━━ Extracted entries ━━

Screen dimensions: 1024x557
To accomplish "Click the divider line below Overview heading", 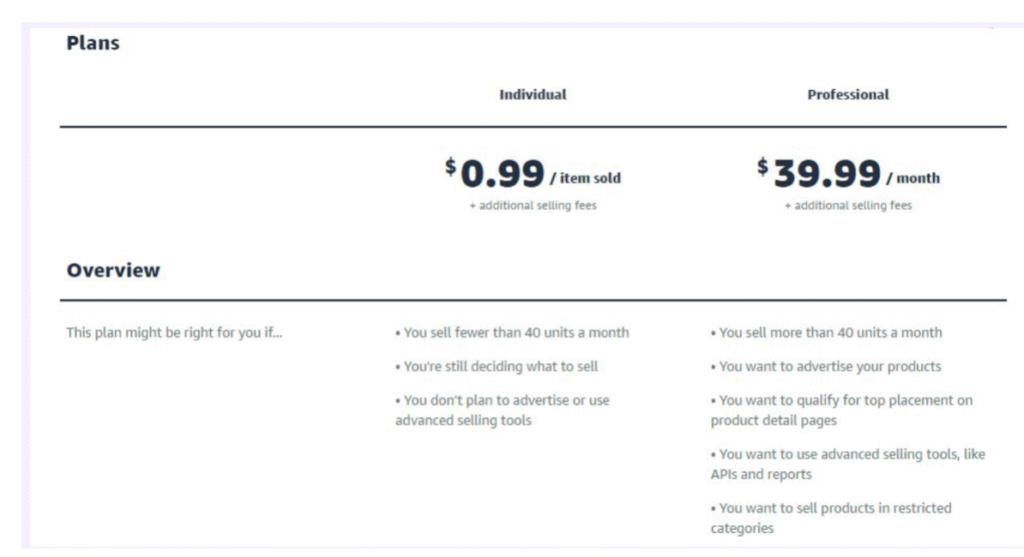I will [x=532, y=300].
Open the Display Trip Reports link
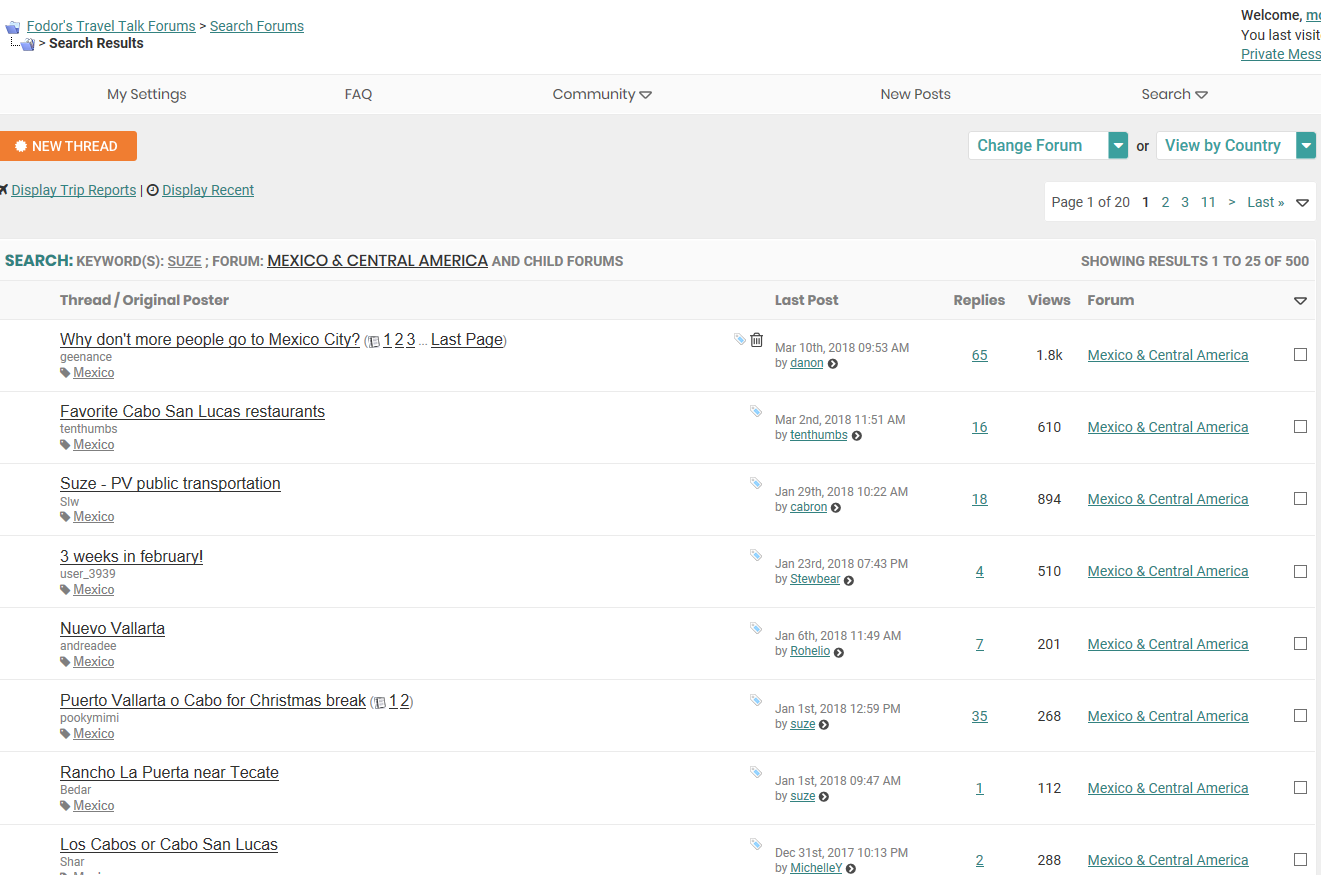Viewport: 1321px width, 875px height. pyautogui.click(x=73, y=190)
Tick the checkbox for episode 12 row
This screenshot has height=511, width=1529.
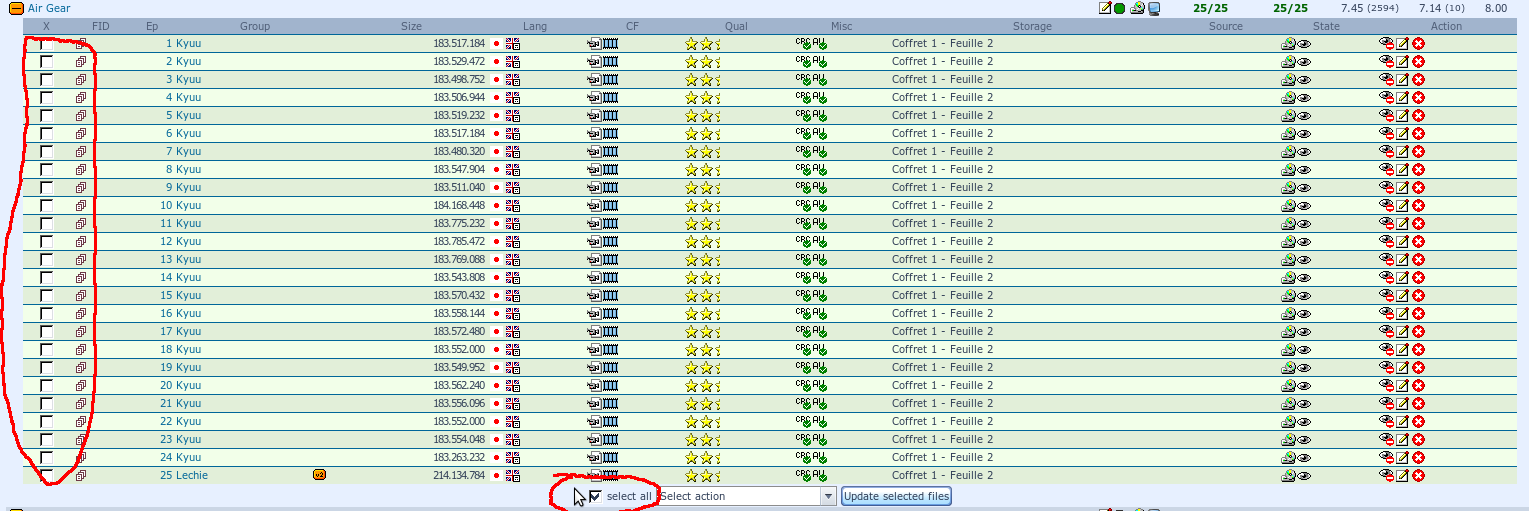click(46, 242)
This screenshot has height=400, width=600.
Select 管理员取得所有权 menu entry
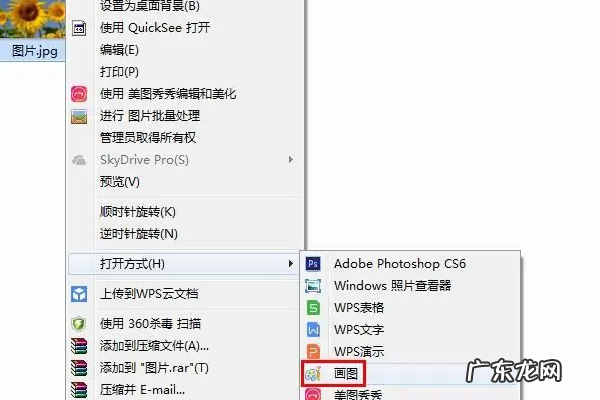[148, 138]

━━━
━━ Extracted entries ━━

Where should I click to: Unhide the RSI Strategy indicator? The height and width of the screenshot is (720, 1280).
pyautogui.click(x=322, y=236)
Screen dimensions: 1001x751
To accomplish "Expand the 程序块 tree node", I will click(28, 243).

━━━

◆ **What you should do**:
Please list every line of the records that contains "dimensions".

◆ **Answer to the problem**:
Screen dimensions: 1024x557
Screen dimensions: 1001x751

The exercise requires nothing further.